Ainsi orientés dans la lecture de cet abécédaire, nous ne sommes pas surpris que la notion même d’abécédaire soit commentée à la fois à la lettre qui lui correspond et dans différents autres articles, de A à Z. L’ordre des lettres bien observé est sans doute moins important que le plaisir de se heurter à la contrainte proposée : celle de n’avancer que dans cet ordre où les mots se classent. Et François Bon s’y prête volontiers en y ordonnant des rubriques choisies, traitées différemment, puisque les unes font l’objet d’un discours abondant, tandis que les autres sont réduites à l’état de phrase unique. On pourrait d’ailleurs chercher à recroiser le projet de François Bon à partir de critères de ce type : explications longues ou courtes, humoristiques ou sérieuses, idées reçues ou raisonnements, etc.
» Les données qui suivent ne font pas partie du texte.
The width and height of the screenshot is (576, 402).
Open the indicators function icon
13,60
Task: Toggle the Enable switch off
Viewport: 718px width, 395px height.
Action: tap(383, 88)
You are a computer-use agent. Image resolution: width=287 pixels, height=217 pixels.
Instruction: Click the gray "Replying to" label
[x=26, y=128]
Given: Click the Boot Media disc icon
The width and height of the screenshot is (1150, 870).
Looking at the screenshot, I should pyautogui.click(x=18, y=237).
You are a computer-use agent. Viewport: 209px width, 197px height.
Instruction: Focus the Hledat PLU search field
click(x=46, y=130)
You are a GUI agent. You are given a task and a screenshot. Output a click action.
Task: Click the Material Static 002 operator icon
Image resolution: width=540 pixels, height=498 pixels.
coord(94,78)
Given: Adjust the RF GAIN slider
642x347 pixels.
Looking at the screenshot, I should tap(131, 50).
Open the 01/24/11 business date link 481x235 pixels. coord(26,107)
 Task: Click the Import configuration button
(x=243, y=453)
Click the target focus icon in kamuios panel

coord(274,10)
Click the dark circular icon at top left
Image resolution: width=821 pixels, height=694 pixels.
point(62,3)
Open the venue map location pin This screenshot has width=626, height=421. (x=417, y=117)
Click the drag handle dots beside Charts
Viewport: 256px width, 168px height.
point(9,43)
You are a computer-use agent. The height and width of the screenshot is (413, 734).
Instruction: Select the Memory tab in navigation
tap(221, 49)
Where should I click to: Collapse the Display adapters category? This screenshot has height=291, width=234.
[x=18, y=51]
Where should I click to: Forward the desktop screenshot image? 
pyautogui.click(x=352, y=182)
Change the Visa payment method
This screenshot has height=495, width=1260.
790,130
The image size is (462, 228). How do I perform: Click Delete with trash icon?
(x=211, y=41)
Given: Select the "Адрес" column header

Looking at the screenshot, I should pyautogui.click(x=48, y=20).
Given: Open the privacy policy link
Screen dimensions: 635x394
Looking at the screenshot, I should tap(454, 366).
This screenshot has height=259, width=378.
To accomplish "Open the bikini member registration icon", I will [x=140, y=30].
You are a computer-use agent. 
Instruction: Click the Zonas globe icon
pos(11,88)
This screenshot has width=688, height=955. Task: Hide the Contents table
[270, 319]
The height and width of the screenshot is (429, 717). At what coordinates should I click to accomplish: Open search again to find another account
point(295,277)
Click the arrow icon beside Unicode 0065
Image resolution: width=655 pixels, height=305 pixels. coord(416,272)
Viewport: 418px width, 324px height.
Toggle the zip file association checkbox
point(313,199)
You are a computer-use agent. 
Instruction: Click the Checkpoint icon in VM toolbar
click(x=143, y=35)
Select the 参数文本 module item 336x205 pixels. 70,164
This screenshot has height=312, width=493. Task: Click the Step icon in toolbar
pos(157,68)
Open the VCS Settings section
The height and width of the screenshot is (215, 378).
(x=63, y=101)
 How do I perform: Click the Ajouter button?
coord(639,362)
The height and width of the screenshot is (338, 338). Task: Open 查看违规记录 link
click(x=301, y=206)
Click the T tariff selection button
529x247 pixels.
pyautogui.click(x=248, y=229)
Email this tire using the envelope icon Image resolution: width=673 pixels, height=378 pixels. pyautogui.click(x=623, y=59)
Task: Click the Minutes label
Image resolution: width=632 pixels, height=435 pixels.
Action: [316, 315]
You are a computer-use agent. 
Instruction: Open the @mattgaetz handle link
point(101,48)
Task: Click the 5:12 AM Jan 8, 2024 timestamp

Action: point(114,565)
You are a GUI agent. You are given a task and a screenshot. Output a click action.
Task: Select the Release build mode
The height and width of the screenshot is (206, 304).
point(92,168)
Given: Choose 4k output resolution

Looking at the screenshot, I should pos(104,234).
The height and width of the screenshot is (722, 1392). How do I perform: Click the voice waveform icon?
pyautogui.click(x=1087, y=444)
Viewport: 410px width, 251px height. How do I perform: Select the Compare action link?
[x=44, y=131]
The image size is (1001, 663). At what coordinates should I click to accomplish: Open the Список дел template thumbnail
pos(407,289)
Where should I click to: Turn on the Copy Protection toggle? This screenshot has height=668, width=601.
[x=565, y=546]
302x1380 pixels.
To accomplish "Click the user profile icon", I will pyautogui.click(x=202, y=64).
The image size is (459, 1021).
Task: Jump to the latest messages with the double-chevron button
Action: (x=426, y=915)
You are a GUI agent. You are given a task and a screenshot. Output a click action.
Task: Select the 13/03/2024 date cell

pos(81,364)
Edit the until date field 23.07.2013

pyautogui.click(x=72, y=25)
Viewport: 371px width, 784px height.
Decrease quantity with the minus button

Mais ce n’est pas l’essentiel. Revenons au principe de l’abécédaire qui, malgré toutes les critiques dont il peut souffrir, donne pourtant lieu à des ouvrages pouvant susciter des pensées, aider à développer un discours, compléter un savoir, bref, offrir les moyens d’un exercice de pensée. François Bon y revient souvent. Dans un premier temps, il lui trouve l’avantage de promouvoir des textes qui ne sont plus conçus comme des blocs (on ira voir aussi à cette lettre) : textes compacts, impossibles souvent à lire en continu ! Parfois cette contrainte le lasse. Aussi décide-t-il par exemple de placer autant de « D » que possible. A « Dictionnaire », la comparaison entre le dictionnaire et l’abécédaire vire à l’avantage du premier. A la lettre « F », il décide de proposer une contre-indication : et si « j’ » accumulais tous les mots en « F » qui ne nous intéressent pas ? Cela dit, il ne le fait pas, ce qui est dommage, sans doute. C’est comme si l’on pouvait déroger à la contrainte en effrayant un peu l’éditeur. Du côté des « M », au mot « mort », la question rebondit, mais cette fois négativement : « les abécédaires sont idiots » (une aberration que « mort » vienne juste avant « mot »). A la lettre « N », une autre hypothèse voit le jour : et si, pour échapper à la contrainte, une autre possibilité était exploitée, celle de pousser au maximum l’agrégat de tout nom propre ayant compté pour l’auteur durant sa vie ? Ces déclinaisons de l’idée d’abécédaire comme des modes de sa réalisation ne se contentent donc pas de répondre à la sollicitation de l’éditeur. Elles interrogent d’ailleurs moins l’abécédaire que le contenu qu’un auteur peut y placer, afin d’organiser le rapport avec le lecteur.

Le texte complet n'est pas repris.